Whilst I have been incredibly fortunate that my academic supervisors have been very supportive, there have been a number of episodes throughout my career where I faced blatant discouragement and pretty sexist behaviour. I attended a recruitment event where the company CEO asked me if I was lost on arrival (I was the only woman there). In the last year I have been told that I should just let my partner ‘earn all the money’ rather than being ambitious with my work. One colleague said I wouldn’t be able to do a certain type of job, until I started getting interviews for those positions.
I am always amazed when people complain that ‘their’ job was given to someone else only because of equality initiatives. Who said it was ‘your’ job in the first place? It is a constant challenge to confront the gradual erosion of confidence that is the result of instances like these.

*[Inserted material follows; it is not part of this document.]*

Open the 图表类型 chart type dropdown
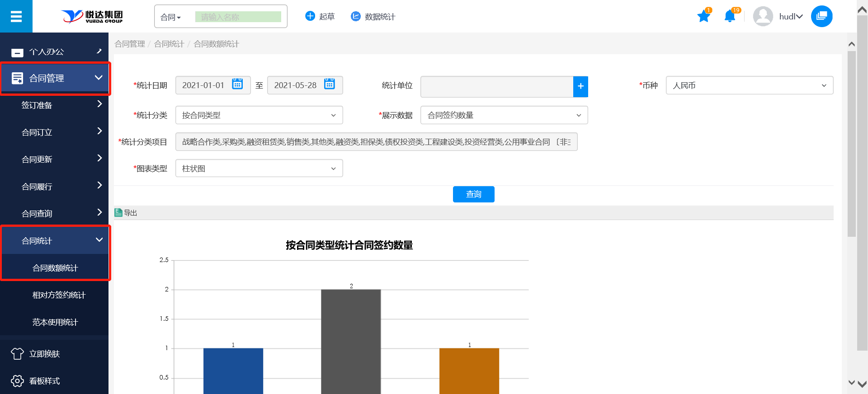Screen dimensions: 868x394 point(259,169)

To overcome these challenges, I think you have to accept that you probably will have experiences like this, and maybe prepare for them by having some short responses to hand, and know that you need to be ready to ignore comments from people who don’t have your best interests at heart. At the same time, be a good role model yourself by working hard and advocating for others where you can.

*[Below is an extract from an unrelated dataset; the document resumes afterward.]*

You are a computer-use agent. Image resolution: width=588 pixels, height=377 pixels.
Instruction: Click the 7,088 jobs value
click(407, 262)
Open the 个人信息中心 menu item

Elin Ng, co-founder of Salve
Salve is a mobile app that improves patient service and outcomes for clinics. The firm is currently working with IVF clinics in the UK and across Europe. Salve is automating clinic workflows to free staff time for better care and improved patient safety by allowing patients to access treatment information via their smartphones.
Salve, the startup I co-founded, is a patient management platform, guiding patients through fertility treatment via mobile and automating clinic admin processes, so staff have more time for better care. The idea for this came from supporting some friends who were overwhelmed when undergoing gruelling fertility treatments. They were emotionally exhausted with daily injections, hormone treatments and invasive weekly appointments – on top of work and other responsibilities.
I originally came from a finance background and completed the Makers Academy software development program with the intention to launch a tech startup. This is where Salve began!
As a female founder, I had empathy for the women experiencing fertility issues and the substantial workload upon nurses and doctors to provide consistent and time pressured care.
Many of my product management and partnership meetings are held with technical specialists, where I’m the only woman. My confidence has sometimes wavered in managing technical conversations as I don’t come from a traditional tech background – whilst at the same time, I’ve undervalued my deep understanding how clinic staff & patients want to interact with our product and also the greater vision for the business.
When product development and partnership meetings become quite technical – I encourage the team to create a visualisation of the issue and solution – this helps create a common understanding of the topic. We also do weekly learning sessions where our tech team talk about what they’re developing & answer any questions from the other team members. This helps everyone communicate better on technical aspects to our customers.
I’m also building a network for fellow female health-tech founders, to share our learnings, resources and connections.
My advice? Don’t be afraid to ask for people’s time, advice and connections. Think carefully about how you can contribute to them. We’ve hired quite a few people who’ve taken the initiative to reach out to us.